- [Exercise goal]:
Every line of the material below that contains the string "Przemyski" must appear in the answer.

[Start of section]

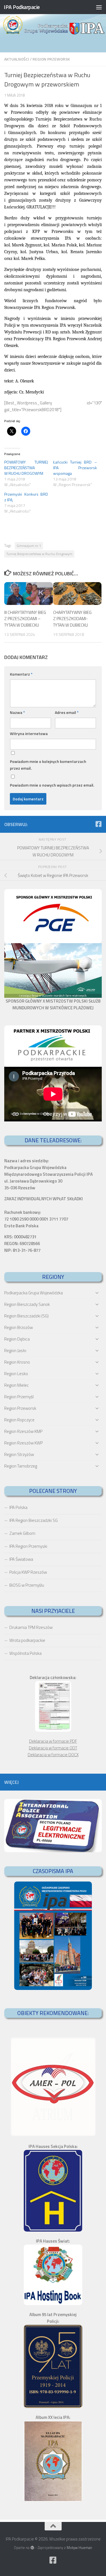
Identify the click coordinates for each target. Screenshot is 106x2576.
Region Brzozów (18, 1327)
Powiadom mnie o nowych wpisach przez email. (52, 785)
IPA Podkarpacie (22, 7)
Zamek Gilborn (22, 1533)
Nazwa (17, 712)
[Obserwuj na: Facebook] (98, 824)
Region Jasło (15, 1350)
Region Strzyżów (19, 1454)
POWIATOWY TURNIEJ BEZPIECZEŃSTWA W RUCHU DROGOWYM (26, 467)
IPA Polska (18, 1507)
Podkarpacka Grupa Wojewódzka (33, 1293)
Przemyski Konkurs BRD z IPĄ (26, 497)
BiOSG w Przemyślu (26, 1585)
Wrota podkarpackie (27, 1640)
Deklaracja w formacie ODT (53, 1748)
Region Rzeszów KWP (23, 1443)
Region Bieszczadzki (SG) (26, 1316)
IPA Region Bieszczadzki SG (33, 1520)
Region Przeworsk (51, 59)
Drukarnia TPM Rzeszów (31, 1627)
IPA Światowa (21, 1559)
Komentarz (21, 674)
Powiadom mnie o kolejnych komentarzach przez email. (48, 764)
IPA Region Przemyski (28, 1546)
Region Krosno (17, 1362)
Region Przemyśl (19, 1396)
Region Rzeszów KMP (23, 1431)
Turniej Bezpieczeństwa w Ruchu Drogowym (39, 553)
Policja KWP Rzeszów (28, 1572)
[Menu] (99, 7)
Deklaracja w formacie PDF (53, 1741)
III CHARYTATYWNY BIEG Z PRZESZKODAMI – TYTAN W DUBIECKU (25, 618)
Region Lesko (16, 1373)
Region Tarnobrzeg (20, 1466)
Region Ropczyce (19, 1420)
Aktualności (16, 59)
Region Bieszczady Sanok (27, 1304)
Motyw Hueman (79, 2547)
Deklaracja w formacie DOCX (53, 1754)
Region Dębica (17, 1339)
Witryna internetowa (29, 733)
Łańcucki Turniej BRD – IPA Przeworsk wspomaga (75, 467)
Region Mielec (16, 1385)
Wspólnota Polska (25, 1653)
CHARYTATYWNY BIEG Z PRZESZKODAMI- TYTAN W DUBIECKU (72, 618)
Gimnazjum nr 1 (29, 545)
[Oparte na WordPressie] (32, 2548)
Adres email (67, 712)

[End of section]

- [Result for this task]:
Przemyski Konkurs BRD z IPĄ (26, 497)
IPA Region Przemyski (28, 1546)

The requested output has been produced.